Records from a collection:

---

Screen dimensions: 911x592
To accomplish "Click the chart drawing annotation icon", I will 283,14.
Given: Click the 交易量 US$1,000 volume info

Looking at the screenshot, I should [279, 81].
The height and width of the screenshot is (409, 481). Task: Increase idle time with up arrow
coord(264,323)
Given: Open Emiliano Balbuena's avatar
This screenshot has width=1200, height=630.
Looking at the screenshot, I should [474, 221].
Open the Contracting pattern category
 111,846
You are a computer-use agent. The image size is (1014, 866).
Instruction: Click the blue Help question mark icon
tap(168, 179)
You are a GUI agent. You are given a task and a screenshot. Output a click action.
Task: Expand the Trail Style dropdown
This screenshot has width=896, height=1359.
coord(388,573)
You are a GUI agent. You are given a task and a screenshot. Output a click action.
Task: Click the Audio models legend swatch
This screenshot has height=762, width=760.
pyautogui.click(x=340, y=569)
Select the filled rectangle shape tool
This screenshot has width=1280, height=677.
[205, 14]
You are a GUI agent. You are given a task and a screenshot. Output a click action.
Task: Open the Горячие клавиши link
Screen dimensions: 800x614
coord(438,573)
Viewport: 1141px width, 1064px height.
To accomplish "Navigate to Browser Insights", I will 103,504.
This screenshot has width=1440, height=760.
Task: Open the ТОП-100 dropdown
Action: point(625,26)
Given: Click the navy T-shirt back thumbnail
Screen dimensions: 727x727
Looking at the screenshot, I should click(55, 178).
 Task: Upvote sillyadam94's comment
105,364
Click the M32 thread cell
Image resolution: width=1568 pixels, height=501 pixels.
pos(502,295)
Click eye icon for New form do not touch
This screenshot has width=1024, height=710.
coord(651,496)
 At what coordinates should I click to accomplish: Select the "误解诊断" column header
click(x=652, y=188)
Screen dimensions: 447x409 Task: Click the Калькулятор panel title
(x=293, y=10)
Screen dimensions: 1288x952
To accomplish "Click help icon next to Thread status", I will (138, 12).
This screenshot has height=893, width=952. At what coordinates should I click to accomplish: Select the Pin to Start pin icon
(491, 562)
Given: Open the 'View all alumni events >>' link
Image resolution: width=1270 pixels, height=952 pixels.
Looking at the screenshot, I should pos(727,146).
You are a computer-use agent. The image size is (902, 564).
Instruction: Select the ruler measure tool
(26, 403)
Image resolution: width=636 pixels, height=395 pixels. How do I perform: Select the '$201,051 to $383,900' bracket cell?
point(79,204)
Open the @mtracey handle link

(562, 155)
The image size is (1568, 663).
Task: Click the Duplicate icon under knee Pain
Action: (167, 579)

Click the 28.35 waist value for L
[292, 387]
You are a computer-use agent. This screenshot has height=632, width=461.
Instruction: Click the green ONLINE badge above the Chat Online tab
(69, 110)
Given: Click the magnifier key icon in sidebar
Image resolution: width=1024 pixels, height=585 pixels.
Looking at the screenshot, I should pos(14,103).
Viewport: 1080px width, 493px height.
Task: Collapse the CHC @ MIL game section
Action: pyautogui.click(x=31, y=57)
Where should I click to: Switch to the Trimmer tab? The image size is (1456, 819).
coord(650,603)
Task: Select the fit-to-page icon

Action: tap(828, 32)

---

Stated goal: Count the lines of the data above that contain the string "dimensions". Reply with the number alone.

Exercise answer: 5